■ **STATED TASK**
Rewrite the material below, changing every "How do I perform" to "How would I carry out" and leaving the rest untouched.
start RECORD SET
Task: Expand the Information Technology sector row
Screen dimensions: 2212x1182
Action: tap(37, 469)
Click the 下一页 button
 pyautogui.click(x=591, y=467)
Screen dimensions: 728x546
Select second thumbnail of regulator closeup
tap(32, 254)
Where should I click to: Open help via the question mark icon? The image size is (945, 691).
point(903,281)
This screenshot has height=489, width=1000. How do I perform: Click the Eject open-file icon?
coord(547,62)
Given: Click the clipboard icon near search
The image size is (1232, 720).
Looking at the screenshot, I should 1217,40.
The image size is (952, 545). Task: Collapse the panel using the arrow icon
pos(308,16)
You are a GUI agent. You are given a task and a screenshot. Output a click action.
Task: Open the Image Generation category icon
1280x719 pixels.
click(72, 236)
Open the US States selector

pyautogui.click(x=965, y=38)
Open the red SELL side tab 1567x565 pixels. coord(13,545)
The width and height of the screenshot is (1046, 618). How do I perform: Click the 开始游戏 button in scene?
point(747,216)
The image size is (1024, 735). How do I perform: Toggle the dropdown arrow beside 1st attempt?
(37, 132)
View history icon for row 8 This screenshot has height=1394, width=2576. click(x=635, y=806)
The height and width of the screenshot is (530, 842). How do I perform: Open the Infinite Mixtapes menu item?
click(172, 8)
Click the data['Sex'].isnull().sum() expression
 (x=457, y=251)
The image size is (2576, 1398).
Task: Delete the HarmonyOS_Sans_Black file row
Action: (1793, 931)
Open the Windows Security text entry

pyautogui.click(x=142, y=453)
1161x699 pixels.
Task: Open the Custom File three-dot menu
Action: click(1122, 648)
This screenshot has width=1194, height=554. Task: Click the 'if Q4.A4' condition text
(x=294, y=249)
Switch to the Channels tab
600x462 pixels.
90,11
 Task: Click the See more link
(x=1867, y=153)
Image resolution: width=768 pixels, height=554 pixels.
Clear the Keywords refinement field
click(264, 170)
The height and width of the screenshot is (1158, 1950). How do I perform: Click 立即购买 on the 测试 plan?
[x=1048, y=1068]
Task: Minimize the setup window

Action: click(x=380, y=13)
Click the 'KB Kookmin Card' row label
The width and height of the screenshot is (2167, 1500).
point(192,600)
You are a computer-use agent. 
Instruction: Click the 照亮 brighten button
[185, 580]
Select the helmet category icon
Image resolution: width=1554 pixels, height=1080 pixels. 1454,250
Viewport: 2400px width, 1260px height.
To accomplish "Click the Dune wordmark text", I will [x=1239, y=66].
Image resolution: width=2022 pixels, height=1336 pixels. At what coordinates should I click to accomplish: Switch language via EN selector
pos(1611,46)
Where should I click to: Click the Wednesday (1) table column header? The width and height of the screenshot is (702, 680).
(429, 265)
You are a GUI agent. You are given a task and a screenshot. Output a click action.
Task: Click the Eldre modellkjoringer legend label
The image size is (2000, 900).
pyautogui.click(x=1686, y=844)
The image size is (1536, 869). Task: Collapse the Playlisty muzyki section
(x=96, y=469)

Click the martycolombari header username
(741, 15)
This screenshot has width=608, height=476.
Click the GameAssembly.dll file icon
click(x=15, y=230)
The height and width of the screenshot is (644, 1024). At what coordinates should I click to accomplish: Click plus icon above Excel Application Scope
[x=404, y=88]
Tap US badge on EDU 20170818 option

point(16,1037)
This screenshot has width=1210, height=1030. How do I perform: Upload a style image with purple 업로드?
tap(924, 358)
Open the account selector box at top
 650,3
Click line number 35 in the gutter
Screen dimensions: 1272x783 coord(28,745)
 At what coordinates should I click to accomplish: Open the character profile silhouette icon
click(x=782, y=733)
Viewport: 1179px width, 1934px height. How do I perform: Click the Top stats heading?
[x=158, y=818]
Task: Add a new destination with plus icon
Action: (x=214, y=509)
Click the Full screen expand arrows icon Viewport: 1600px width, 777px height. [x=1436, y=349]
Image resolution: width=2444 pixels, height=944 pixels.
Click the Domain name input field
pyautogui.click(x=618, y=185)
end RECORD SET
■ **COMPLETED EXERCISE**
Task: Expand the Information Technology sector row
Screen dimensions: 2212x1182
Action: tap(37, 469)
Click the 下一页 button
 pyautogui.click(x=591, y=467)
Screen dimensions: 728x546
Select second thumbnail of regulator closeup
tap(32, 254)
Where should I click to: Open help via the question mark icon? The image size is (945, 691).
point(903,281)
This screenshot has height=489, width=1000. How would I carry out: Click the Eject open-file icon?
coord(547,62)
Given: Click the clipboard icon near search
The image size is (1232, 720).
Looking at the screenshot, I should 1217,40.
The image size is (952, 545). Task: Collapse the panel using the arrow icon
pos(308,16)
You are a GUI agent. You are given a task and a screenshot. Output a click action.
Task: Open the Image Generation category icon
1280x719 pixels.
click(72, 236)
Open the US States selector

pyautogui.click(x=965, y=38)
Open the red SELL side tab 1567x565 pixels. coord(13,545)
The width and height of the screenshot is (1046, 618). How would I carry out: Click the 开始游戏 button in scene?
point(747,216)
The image size is (1024, 735). How would I carry out: Toggle the dropdown arrow beside 1st attempt?
(37, 132)
View history icon for row 8 This screenshot has height=1394, width=2576. click(x=635, y=806)
The height and width of the screenshot is (530, 842). How would I carry out: Open the Infinite Mixtapes menu item?
click(172, 8)
Click the data['Sex'].isnull().sum() expression
 (x=457, y=251)
The image size is (2576, 1398).
Task: Delete the HarmonyOS_Sans_Black file row
Action: (1793, 931)
Open the Windows Security text entry

pyautogui.click(x=142, y=453)
1161x699 pixels.
Task: Open the Custom File three-dot menu
Action: click(1122, 648)
This screenshot has width=1194, height=554. Task: Click the 'if Q4.A4' condition text
(x=294, y=249)
Switch to the Channels tab
600x462 pixels.
90,11
 Task: Click the See more link
(x=1867, y=153)
Image resolution: width=768 pixels, height=554 pixels.
Clear the Keywords refinement field
click(264, 170)
The height and width of the screenshot is (1158, 1950). How would I carry out: Click 立即购买 on the 测试 plan?
[x=1048, y=1068]
Task: Minimize the setup window

Action: click(x=380, y=13)
Click the 'KB Kookmin Card' row label
The width and height of the screenshot is (2167, 1500).
point(192,600)
You are a computer-use agent. 
Instruction: Click the 照亮 brighten button
[185, 580]
Select the helmet category icon
Image resolution: width=1554 pixels, height=1080 pixels. 1454,250
Viewport: 2400px width, 1260px height.
To accomplish "Click the Dune wordmark text", I will [x=1239, y=66].
Image resolution: width=2022 pixels, height=1336 pixels. At what coordinates should I click to accomplish: Switch language via EN selector
pos(1611,46)
Where should I click to: Click the Wednesday (1) table column header? The width and height of the screenshot is (702, 680).
(429, 265)
You are a GUI agent. You are given a task and a screenshot. Output a click action.
Task: Click the Eldre modellkjoringer legend label
The image size is (2000, 900).
pyautogui.click(x=1686, y=844)
The image size is (1536, 869). Task: Collapse the Playlisty muzyki section
(x=96, y=469)

Click the martycolombari header username
(741, 15)
This screenshot has width=608, height=476.
Click the GameAssembly.dll file icon
click(x=15, y=230)
The height and width of the screenshot is (644, 1024). At what coordinates should I click to accomplish: Click plus icon above Excel Application Scope
[x=404, y=88]
Tap US badge on EDU 20170818 option

point(16,1037)
This screenshot has width=1210, height=1030. How would I carry out: Upload a style image with purple 업로드?
tap(924, 358)
Open the account selector box at top
 650,3
Click line number 35 in the gutter
Screen dimensions: 1272x783 coord(28,745)
 At what coordinates should I click to accomplish: Open the character profile silhouette icon
click(x=782, y=733)
Viewport: 1179px width, 1934px height. How would I carry out: Click the Top stats heading?
[x=158, y=818]
Task: Add a new destination with plus icon
Action: (x=214, y=509)
Click the Full screen expand arrows icon Viewport: 1600px width, 777px height. [x=1436, y=349]
Image resolution: width=2444 pixels, height=944 pixels.
Click the Domain name input field
pyautogui.click(x=618, y=185)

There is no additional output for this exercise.